Even before the medic arrives, the smart uniform will work to keep the soldier alive. “Tourniquets are built in,” says D’gay. “The soldier hits a button and it powers up. Or if the soldier is unconscious it can be activated remotely. The tourniquet even pulses allowing blood to flow through the limb to prevent amputation.”

The smart uniform will even give soldiers super human strength.

“Nanotechnology embedded into textiles act like human muscles when powered,” explains Dutch. “It augments their strength in order to carry a heavier load. The soldier only has to use 15% to 20% of their normal body strength and the exoskeleton will compensate for the rest.”

Future Warriors will rip doors off of cars and punch through walls. Hand to hand combat will be like trying to wrestle a thousand pound gorilla. Soldiers will be able to run for hours because the uniform will do most of the work…it will be like running in low gravity on the moon.

But the most fantastic ability of the smart uniform will be invisibility. The Future Warrior will blend into his surroundings like a chameleon. Says D’gay, “The US Army has always lived by the motto, ‘we own the night.’ Now as opposed to just being a shadow, we make the soldier invisible.”

“One of the biggest revolutionary advances we are looking at is chameleonic camouflage. Nanotechnology gives us the ability to either change a camouflage pattern in a textile in a moments notice or even create a mirrored effect.”

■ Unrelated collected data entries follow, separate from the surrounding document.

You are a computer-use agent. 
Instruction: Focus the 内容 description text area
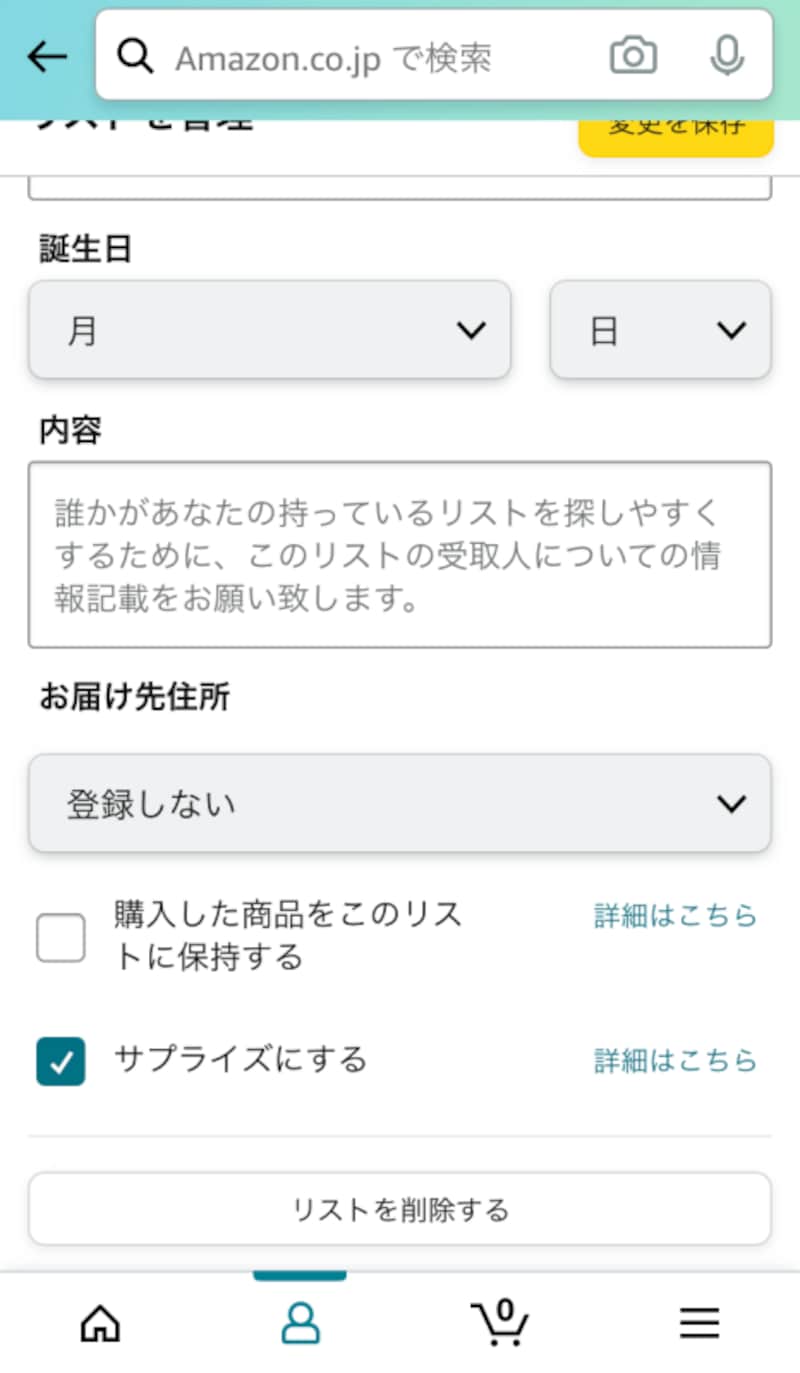click(400, 554)
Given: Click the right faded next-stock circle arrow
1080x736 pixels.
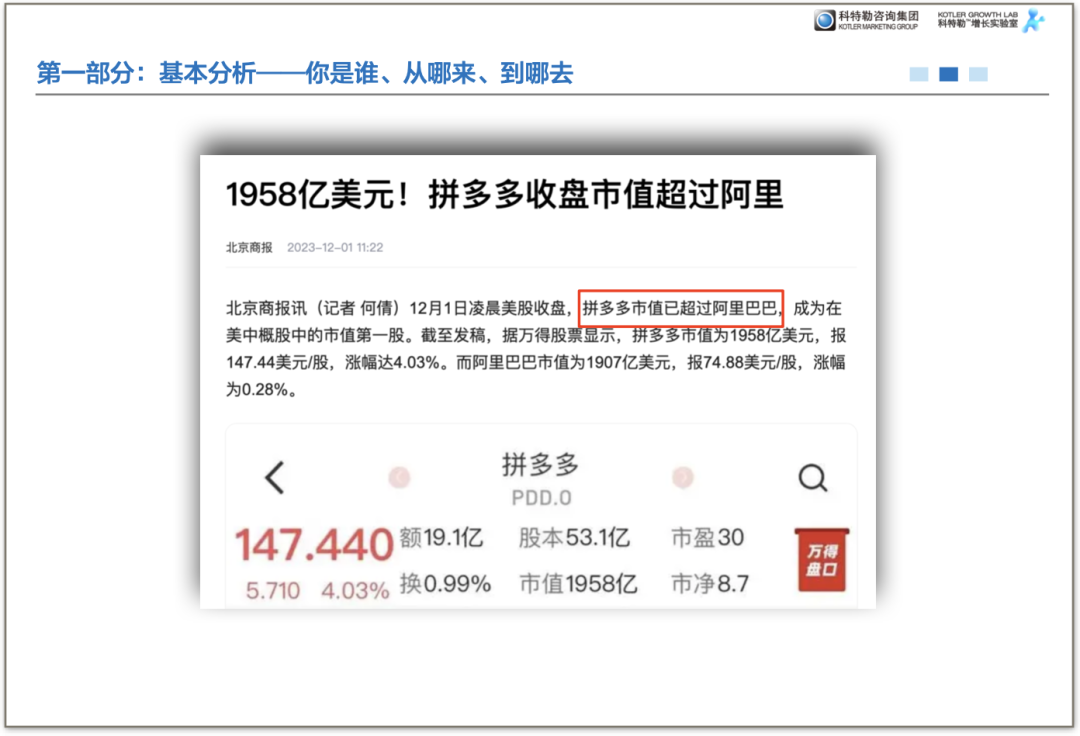Looking at the screenshot, I should point(683,477).
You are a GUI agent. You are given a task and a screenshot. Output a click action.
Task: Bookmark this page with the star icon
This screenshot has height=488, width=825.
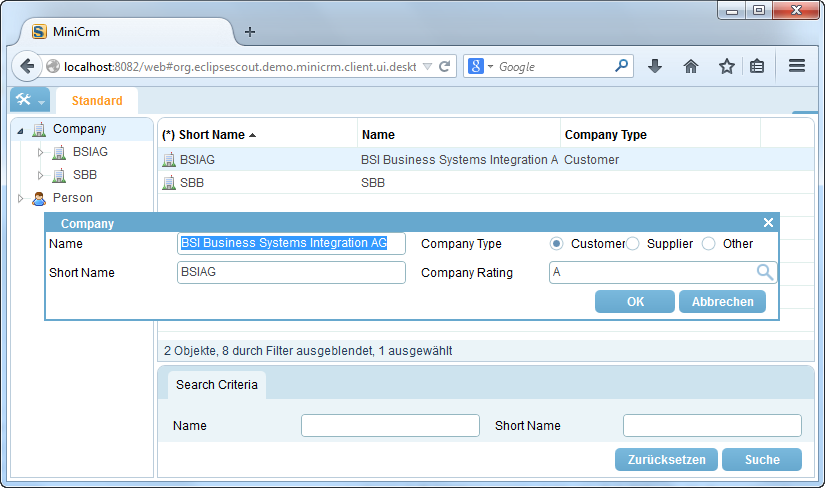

The inspiration for this technology came from the Arnold Schwarzenegger movie Predator in which an alien killing machine hunts US commandos through the jungle. What makes the creature so lethal is that its alien technology allows it to become virtually invisible by exactly mirroring its surrounding. If it is next to a bush it looks exactly like the bush, if it is in water it looks like water.

But this is no fantasy to the American military. Experiments with the technology have apparently been so successful that the US Army immediately yanked development away from MIT and completely classified invisibility research.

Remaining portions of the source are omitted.